Johnny Chivers, EMEA AWS Technical Director
Aidan Caffrey, Distinguished Architect and UK FS Data and AI Engineering Lead
At PwC, we are pioneering the integration of Agentic AI into financial services, helping businesses achieve smarter, more adaptive decision-making.
As AI agents multiply within a system, managing a single, reliable source of truth becomes difficult. Traditional, synchronous service-to-service integrations often add latency and complexity, creating performance bottlenecks that lead to partial outages or slowdowns. For enterprises dealing with financial transactions or regulated data (e.g., healthcare), consistent state management and minimal downtime are non-negotiable.
Many AI-driven systems struggle to scale during peak demand. Direct service integrations can lock systems into rigid architectural constraints, limiting the ability to independently scale components. In addition, handling large volumes of event processing while preserving data consistency often proves a bottleneck. The result is a system that cannot seamlessly accommodate traffic spikes or seasonal surges.

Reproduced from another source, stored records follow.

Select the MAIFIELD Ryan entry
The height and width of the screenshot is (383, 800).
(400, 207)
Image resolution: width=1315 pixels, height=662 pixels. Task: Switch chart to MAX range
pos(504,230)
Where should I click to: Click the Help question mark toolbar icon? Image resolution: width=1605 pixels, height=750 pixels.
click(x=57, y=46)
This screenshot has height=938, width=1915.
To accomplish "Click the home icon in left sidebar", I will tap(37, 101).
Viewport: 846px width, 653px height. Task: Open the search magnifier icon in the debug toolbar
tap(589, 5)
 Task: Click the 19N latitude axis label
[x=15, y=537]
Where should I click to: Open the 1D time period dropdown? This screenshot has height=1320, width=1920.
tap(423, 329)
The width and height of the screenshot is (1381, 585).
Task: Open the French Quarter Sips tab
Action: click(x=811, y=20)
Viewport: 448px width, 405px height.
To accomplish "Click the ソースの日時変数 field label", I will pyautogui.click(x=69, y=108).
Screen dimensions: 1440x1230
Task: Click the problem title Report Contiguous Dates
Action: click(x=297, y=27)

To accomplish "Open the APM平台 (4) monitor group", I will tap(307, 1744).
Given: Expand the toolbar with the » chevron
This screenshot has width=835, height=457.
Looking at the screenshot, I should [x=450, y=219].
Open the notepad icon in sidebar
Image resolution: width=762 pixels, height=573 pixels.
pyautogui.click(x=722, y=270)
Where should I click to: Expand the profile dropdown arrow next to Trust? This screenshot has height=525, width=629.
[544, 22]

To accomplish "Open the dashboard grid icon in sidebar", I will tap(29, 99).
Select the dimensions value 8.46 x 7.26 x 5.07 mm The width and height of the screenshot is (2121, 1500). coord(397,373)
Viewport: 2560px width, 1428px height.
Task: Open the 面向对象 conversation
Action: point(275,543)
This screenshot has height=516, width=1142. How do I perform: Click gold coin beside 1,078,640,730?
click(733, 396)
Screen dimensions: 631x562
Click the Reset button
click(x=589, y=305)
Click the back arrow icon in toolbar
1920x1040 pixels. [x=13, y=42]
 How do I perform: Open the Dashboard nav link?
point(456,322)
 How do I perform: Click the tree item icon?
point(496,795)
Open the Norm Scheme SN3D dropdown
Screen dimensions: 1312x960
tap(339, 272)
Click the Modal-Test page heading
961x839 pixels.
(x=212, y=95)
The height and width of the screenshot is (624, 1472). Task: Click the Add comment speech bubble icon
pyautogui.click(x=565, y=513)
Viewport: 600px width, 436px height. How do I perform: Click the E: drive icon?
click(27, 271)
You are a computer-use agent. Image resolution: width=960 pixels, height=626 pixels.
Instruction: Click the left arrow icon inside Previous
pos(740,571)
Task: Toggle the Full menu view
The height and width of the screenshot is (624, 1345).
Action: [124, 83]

In highly regulated sectors, every transaction must be auditable. AI-powered decisions require traceability and explainability. Maintaining observability—to detect model drift, potential biases, or anomalies—often adds extra overhead to the system, calling for robust logging and easily auditable event trails.
To address these challenges, we propose an event-driven process that couples:
BPMN-based orchestration (e.g., Camunda 8 powered by Zeebe) for managing long-running workflows and decision trees.
Instead of direct calls between AI services, each event is published to Kafka, allowing agents and services to operate asynchronously. Key advantages:
Seamless scalability
Individual components (e.g., speech-to-text or fraud detection services) scale independently based on message throughput. If a sudden spike occurs (peak trading day, e-commerce flash sale), only the relevant components need to scale.
Resilience and fault tolerance
With Kafka’s event log, the system can replay events after downtime or disruptions. This is vital in regulated areas like finance and healthcare, where data loss is unacceptable.
Clear separation of concerns
BPMN-based orchestration handles the business process flow, while AI agents focus on analysis and decision-making. This modular design reduces complexity and improves maintainability.
A long-running business process is modeled in BPMN (for example, loan origination or complex voice-based customer support).
Each process step is mapped to events flowing through Kafka topics.
AI agents subscribe to relevant Kafka topics, process the events (e.g., run a machine learning model), and publish results back to Kafka.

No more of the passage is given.